# Global overview
This project is only for educational purposes. I did it while I was following the `Udacity DataScience nanodegree`.  
Within the course, in order to develop our communication skills as DataScientist, we are asked to pick a dataset available on the Internet. There are suggestions but we can take any dataset as soon as we explore it and follow the CRISP-DM process:
![CRIP-DM process](../assets/CRISP-DM.png)

There are 2 main objectives to reach in this project:
* create a Github code repository to share code, scripts, notebooks and documentation about data wrangling/modeling techniques, with a technical audience in mind
* write a blog post accessible to non-technical people in order to share our questions, insights, findings, thoughts and conclusions.

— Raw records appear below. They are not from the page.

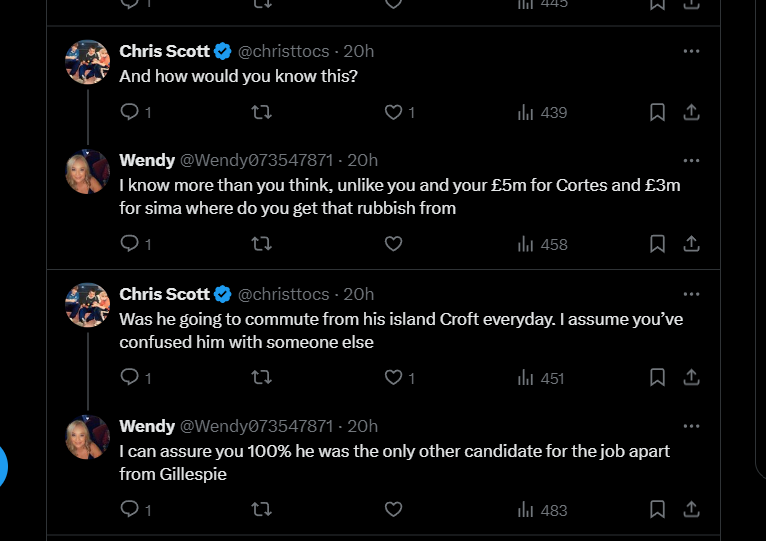Repost the "And how would you know this?" tweet
The height and width of the screenshot is (541, 766).
click(x=261, y=112)
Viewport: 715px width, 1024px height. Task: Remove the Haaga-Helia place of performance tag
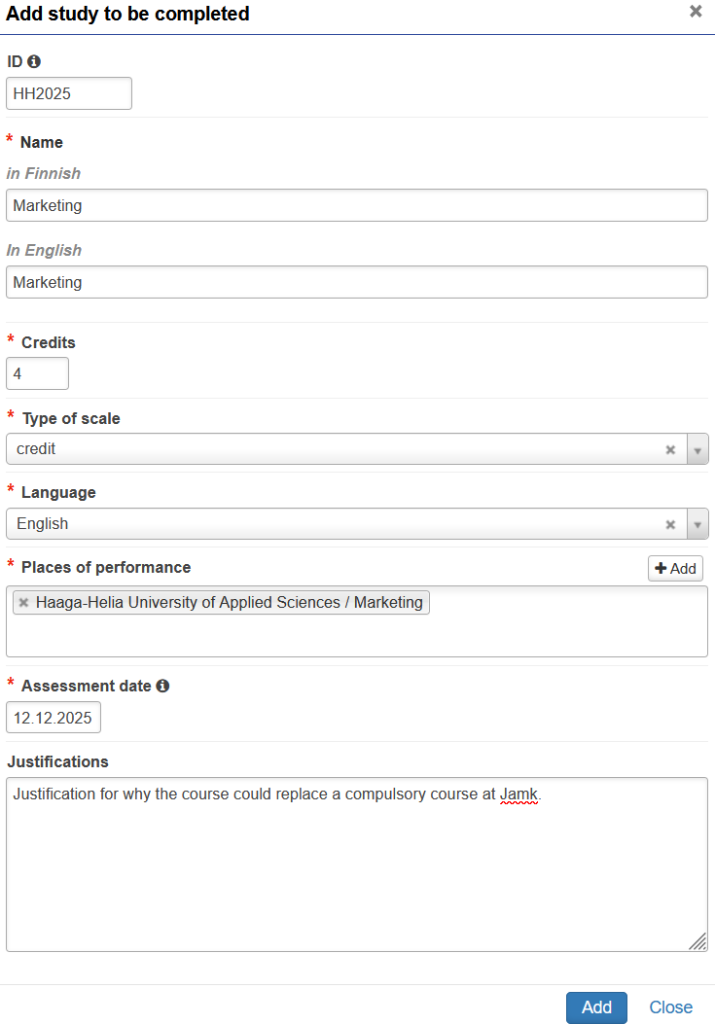click(x=24, y=602)
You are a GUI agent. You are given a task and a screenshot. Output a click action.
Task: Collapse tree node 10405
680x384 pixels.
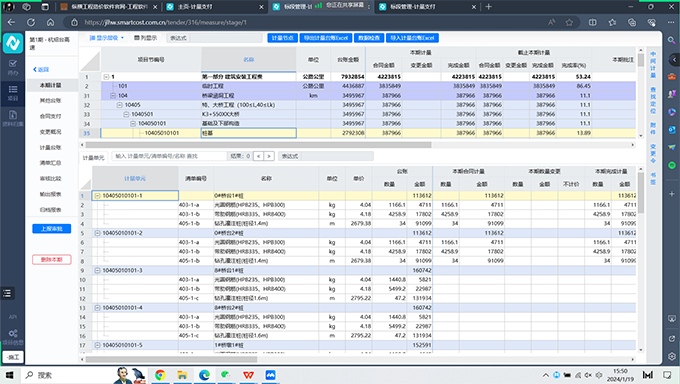(120, 105)
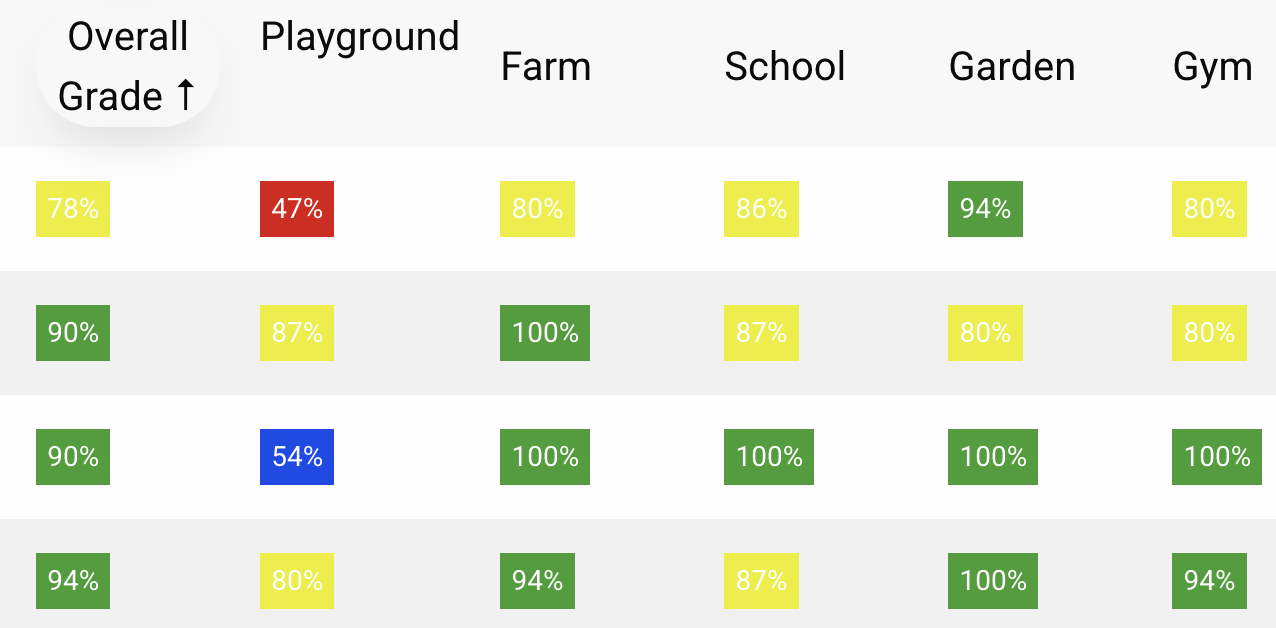Viewport: 1276px width, 628px height.
Task: Click the 100% Gym score badge
Action: [1217, 457]

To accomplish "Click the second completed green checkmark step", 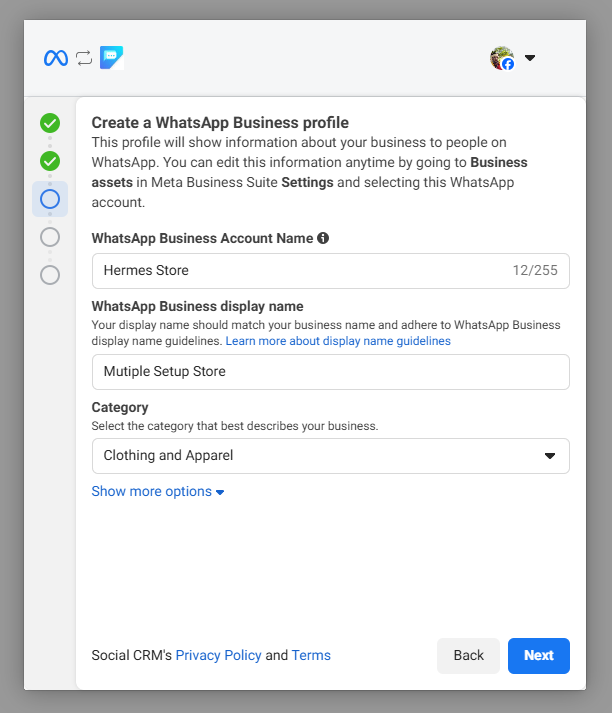I will (x=50, y=160).
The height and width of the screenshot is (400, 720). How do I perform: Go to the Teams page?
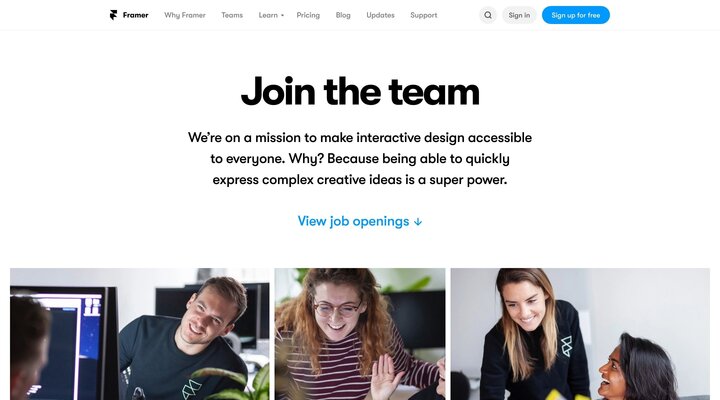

I chose to use datasets from airbnb and, as a french people, I chose Paris as the city to analyze.


## Table of Contents

1. `Data Understanding`: [here](1_Data_Understanding.ipynb)
2. `Business Understanding`: [here](2_Business_Understanding.ipynb)
3. `Data Preparation`: [here](3_Data_Preparation.ipynb)
4. `Modeling` and `Evaluation`: [here](4_Modeling.ipynb)
5. Tuning models and Evaluation [here](4b_Modeling_Tuning_xgboost.ipynb)

The `Deployment` (or `Exposition`) is done through this [blog post](https://nidragedd.github.io/things-you-should-now-before-visiting-Paris/).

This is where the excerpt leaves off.